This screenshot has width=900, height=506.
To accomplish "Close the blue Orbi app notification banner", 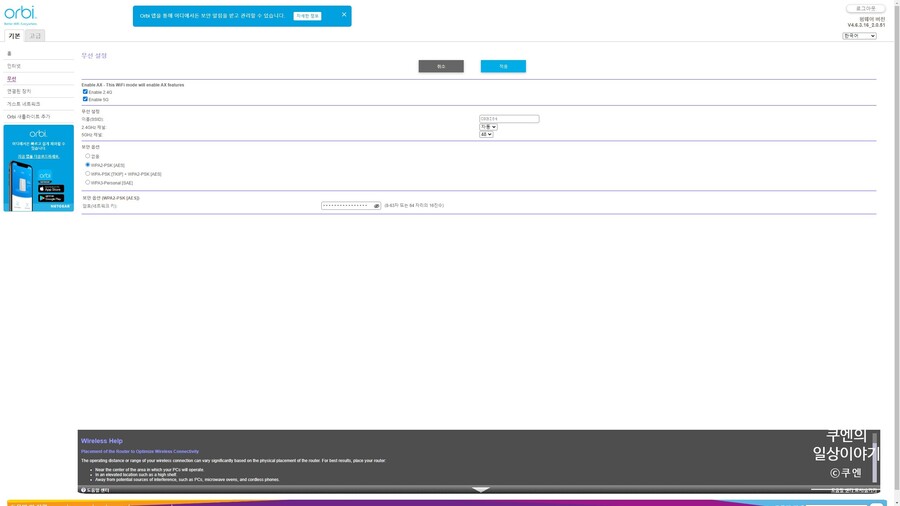I will click(x=344, y=15).
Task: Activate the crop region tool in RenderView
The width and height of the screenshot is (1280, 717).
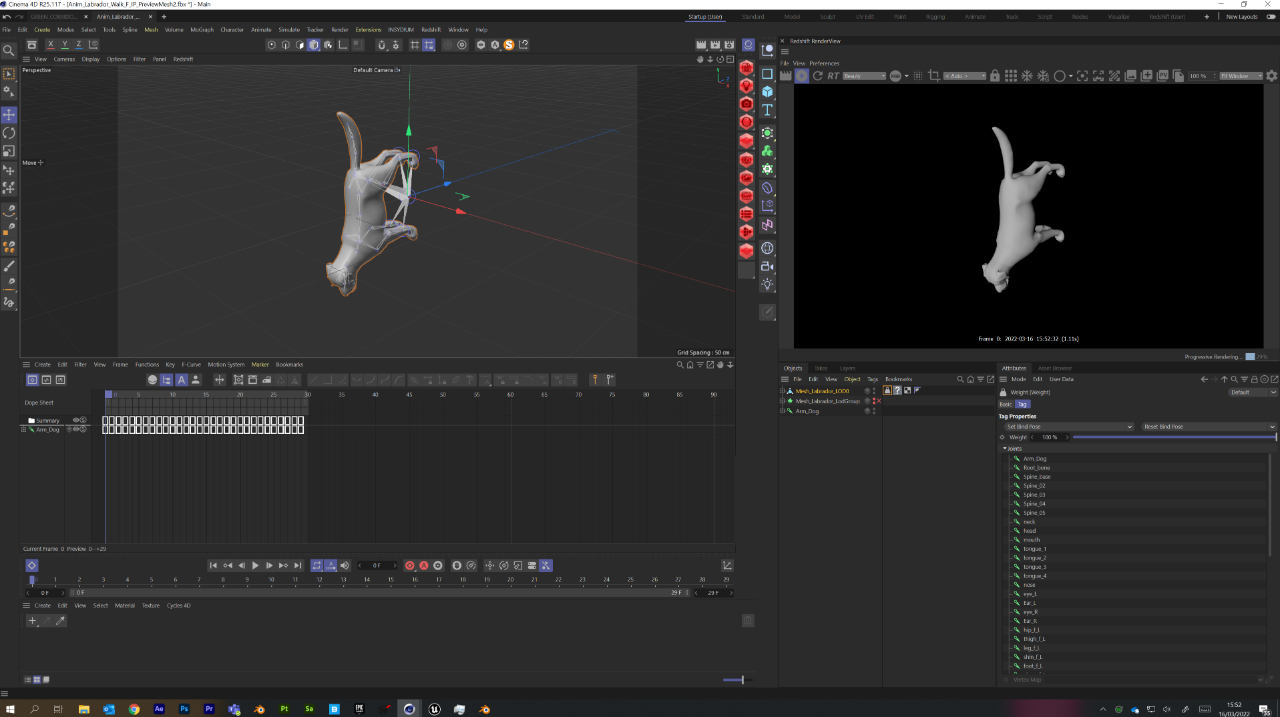Action: click(934, 76)
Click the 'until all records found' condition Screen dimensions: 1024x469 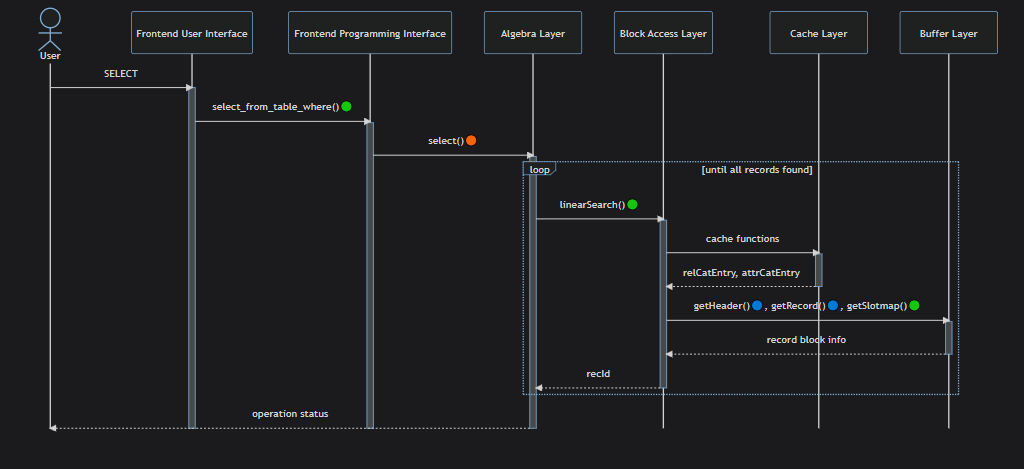pyautogui.click(x=757, y=170)
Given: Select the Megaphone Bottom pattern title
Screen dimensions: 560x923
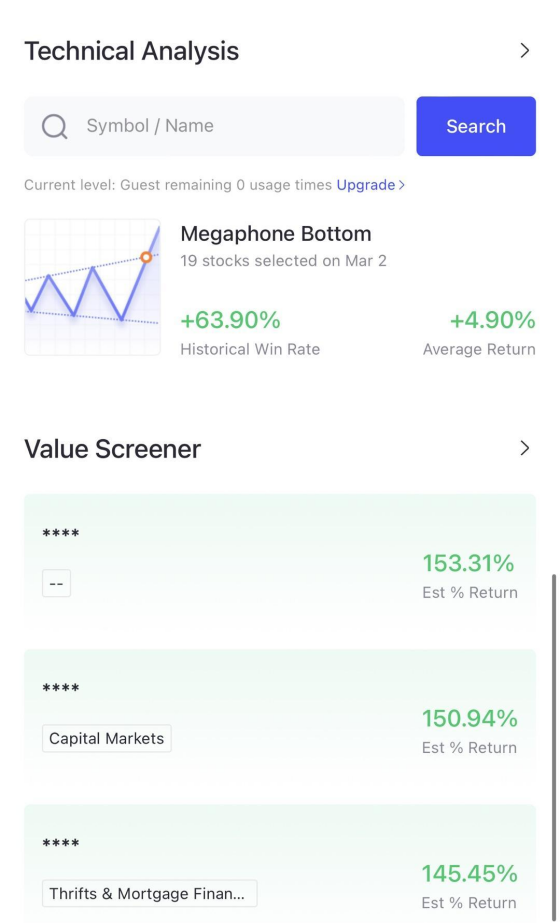Looking at the screenshot, I should coord(276,234).
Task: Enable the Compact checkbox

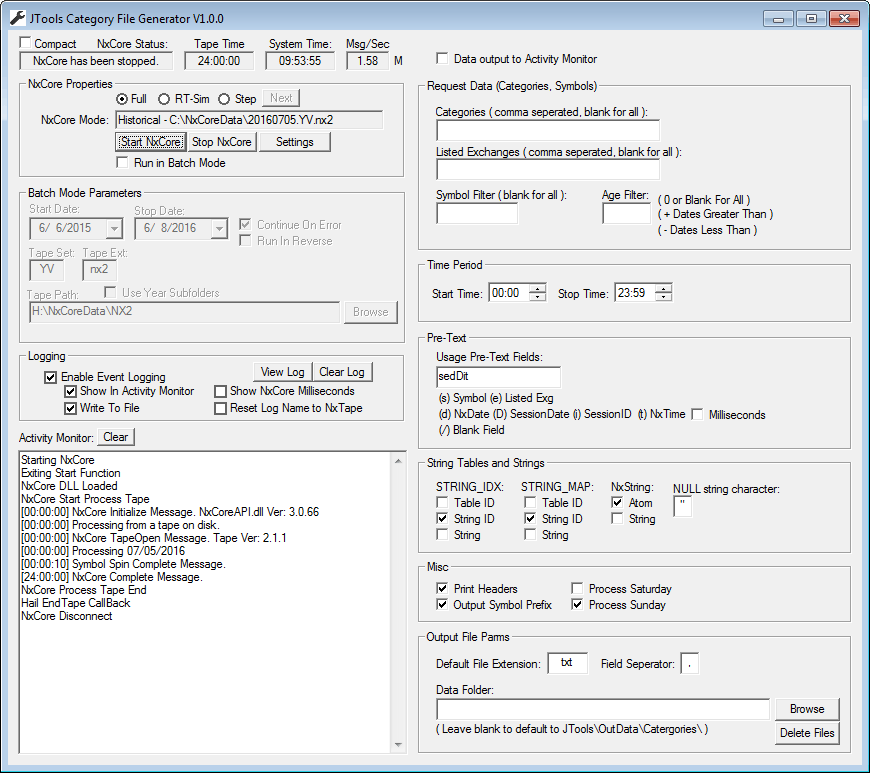Action: (x=25, y=43)
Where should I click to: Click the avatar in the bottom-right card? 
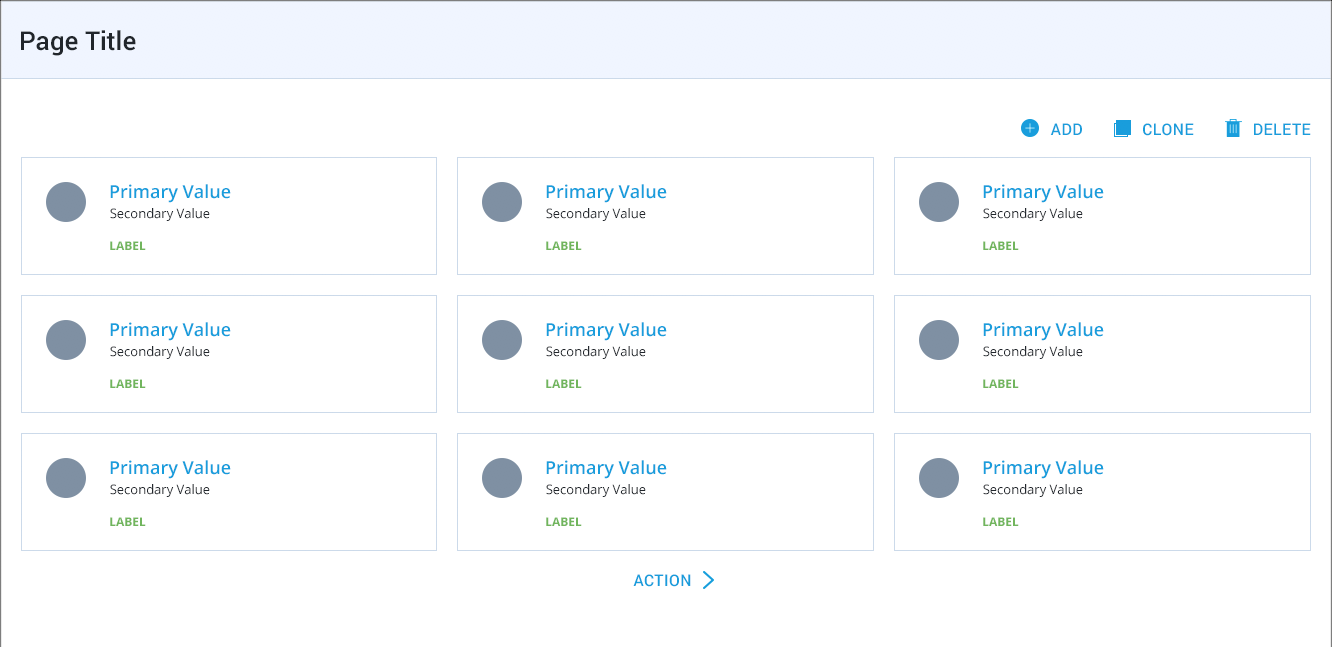[x=939, y=477]
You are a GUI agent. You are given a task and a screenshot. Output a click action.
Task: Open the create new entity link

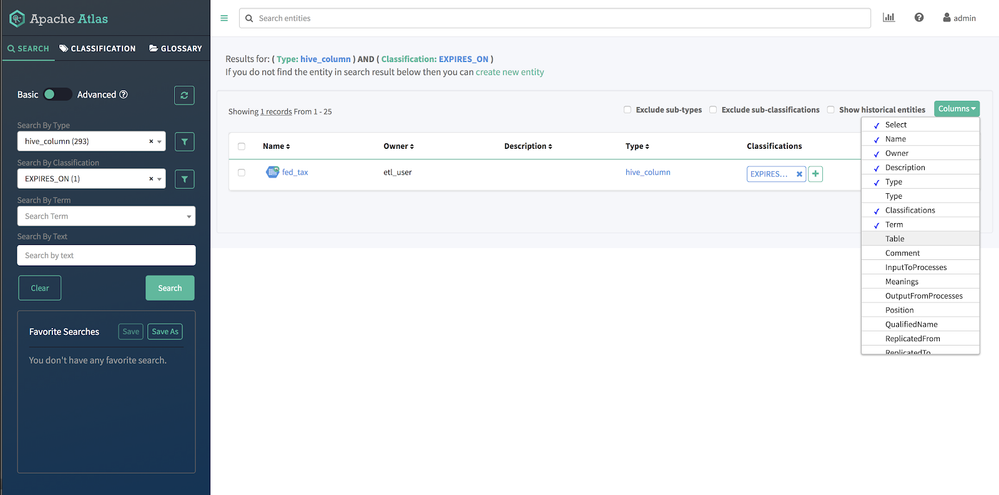510,72
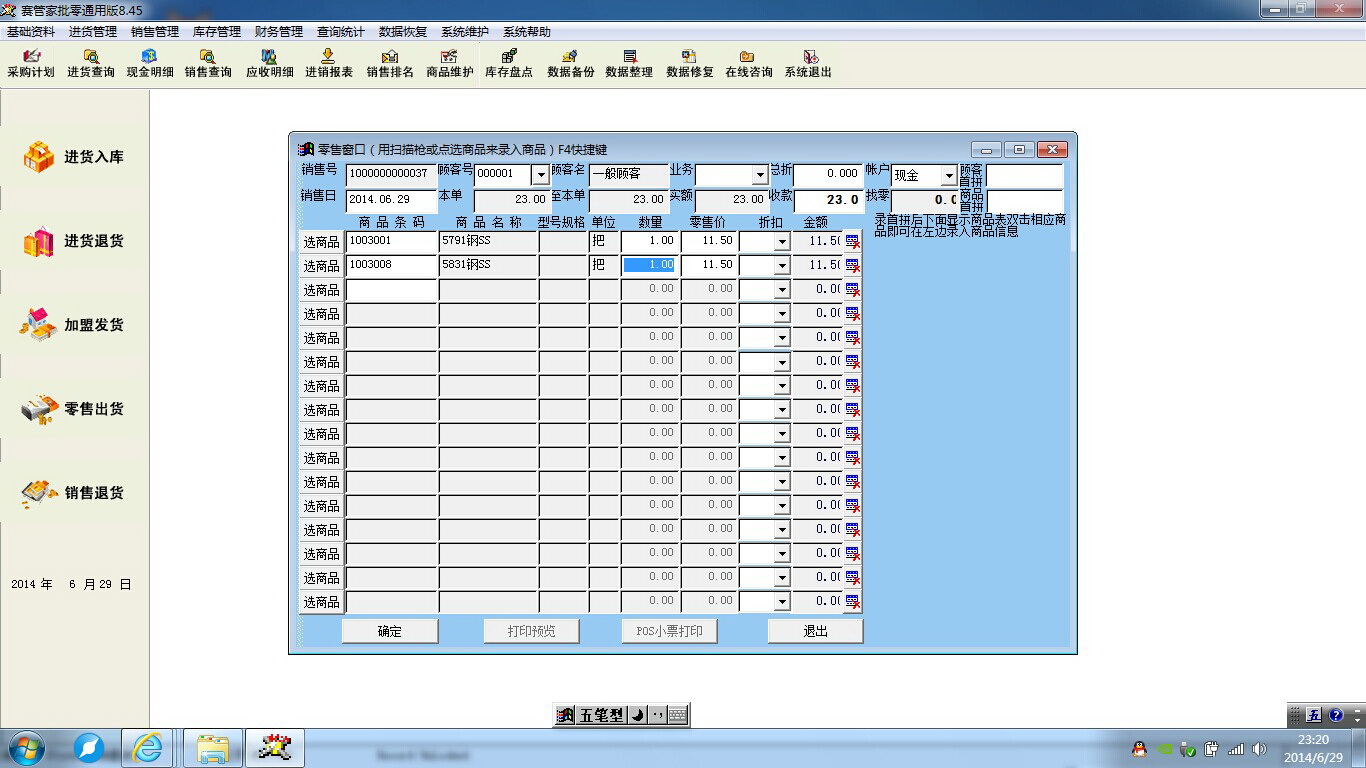The width and height of the screenshot is (1366, 768).
Task: Open 销售退货 in the left sidebar
Action: (x=73, y=493)
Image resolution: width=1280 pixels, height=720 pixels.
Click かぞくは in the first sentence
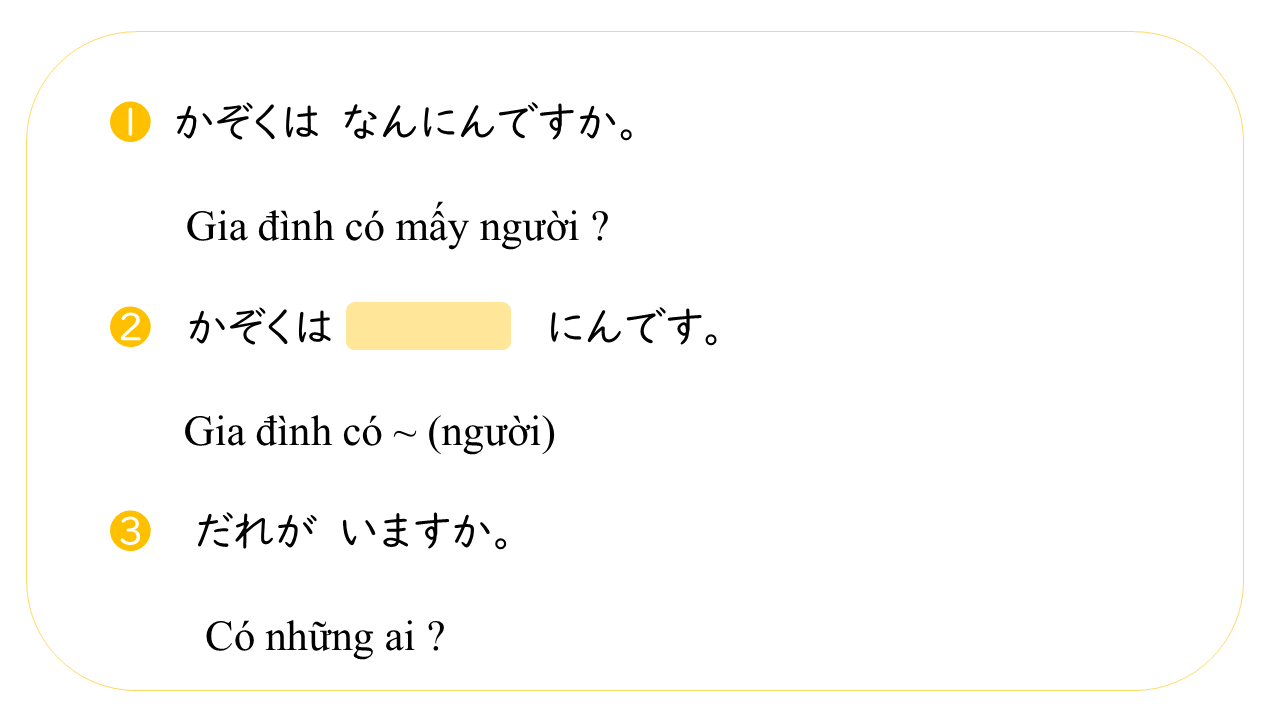[247, 124]
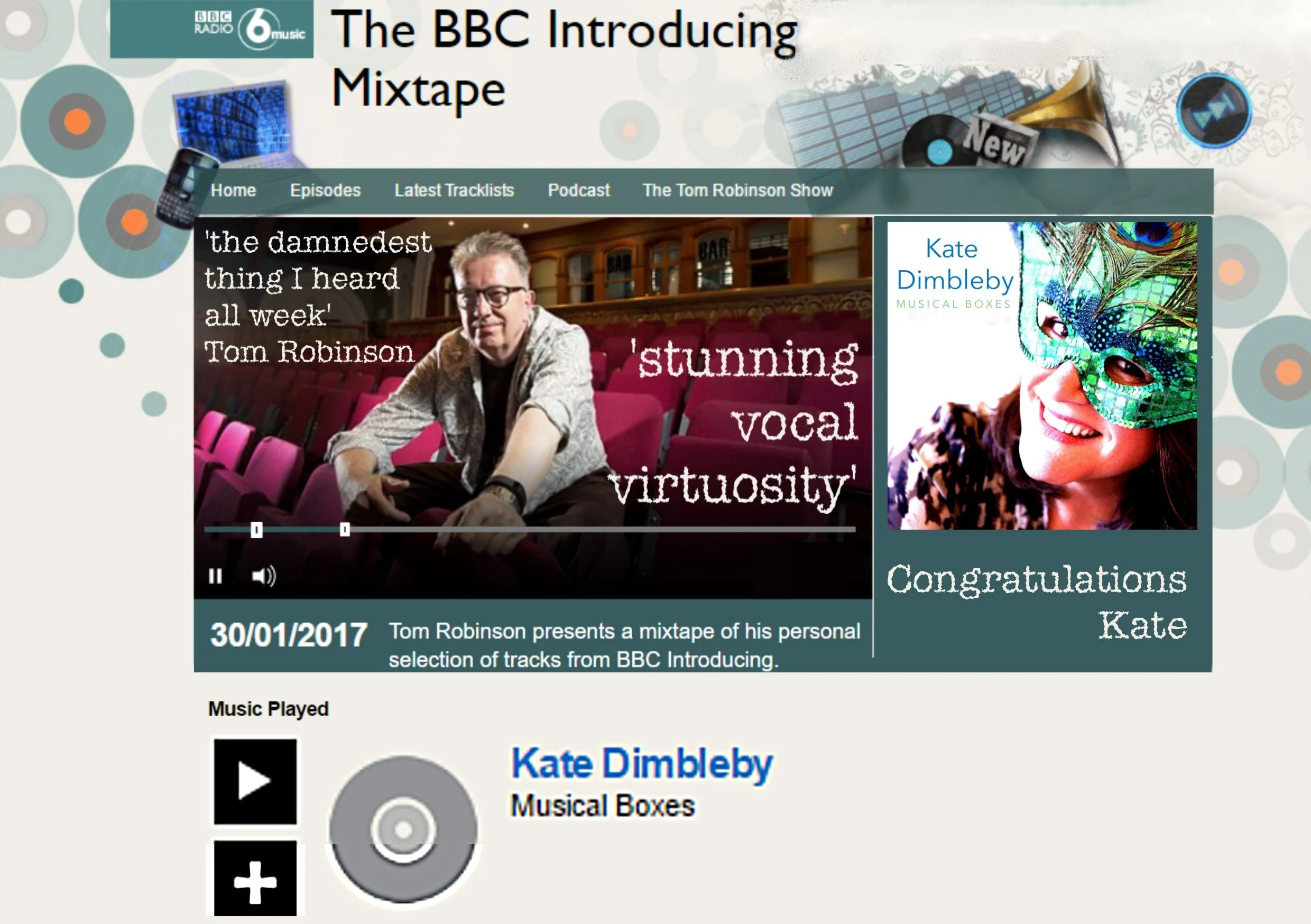Screen dimensions: 1311x924
Task: Play the Kate Dimbleby track
Action: 255,781
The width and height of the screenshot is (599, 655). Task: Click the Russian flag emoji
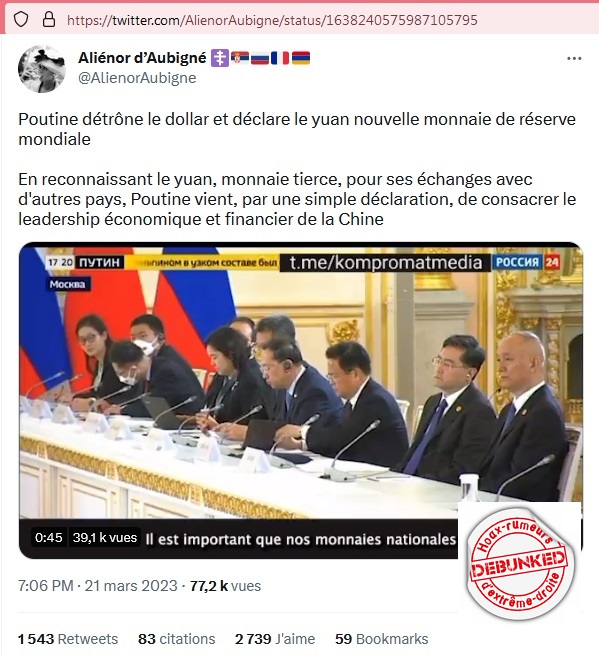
· · · · · · ·
» About this task
Starting from the line containing "Screen dimensions: 560x923", repeat each line exactly through the end of the entries, including the last, while leaving pictures out.

» Answer
Screen dimensions: 560x923
Looking at the screenshot, I should coord(276,234).
Task: Enable the Compact checkbox

Action: (x=25, y=43)
Where should I click to: Click the avatar in the bottom-right card? 
[x=939, y=477]
You are a GUI agent. You are given a task and a screenshot. Output a click action.
Task: Open the create new entity link

510,72
The width and height of the screenshot is (1366, 768).
Task: Open 销售退货 in the left sidebar
Action: (x=73, y=493)
Image resolution: width=1280 pixels, height=720 pixels.
Click かぞくは in the first sentence
[247, 124]
Screen dimensions: 1311x924
Task: Play the Kate Dimbleby track
Action: 255,781
The width and height of the screenshot is (599, 655). Task: Click the Russian flag emoji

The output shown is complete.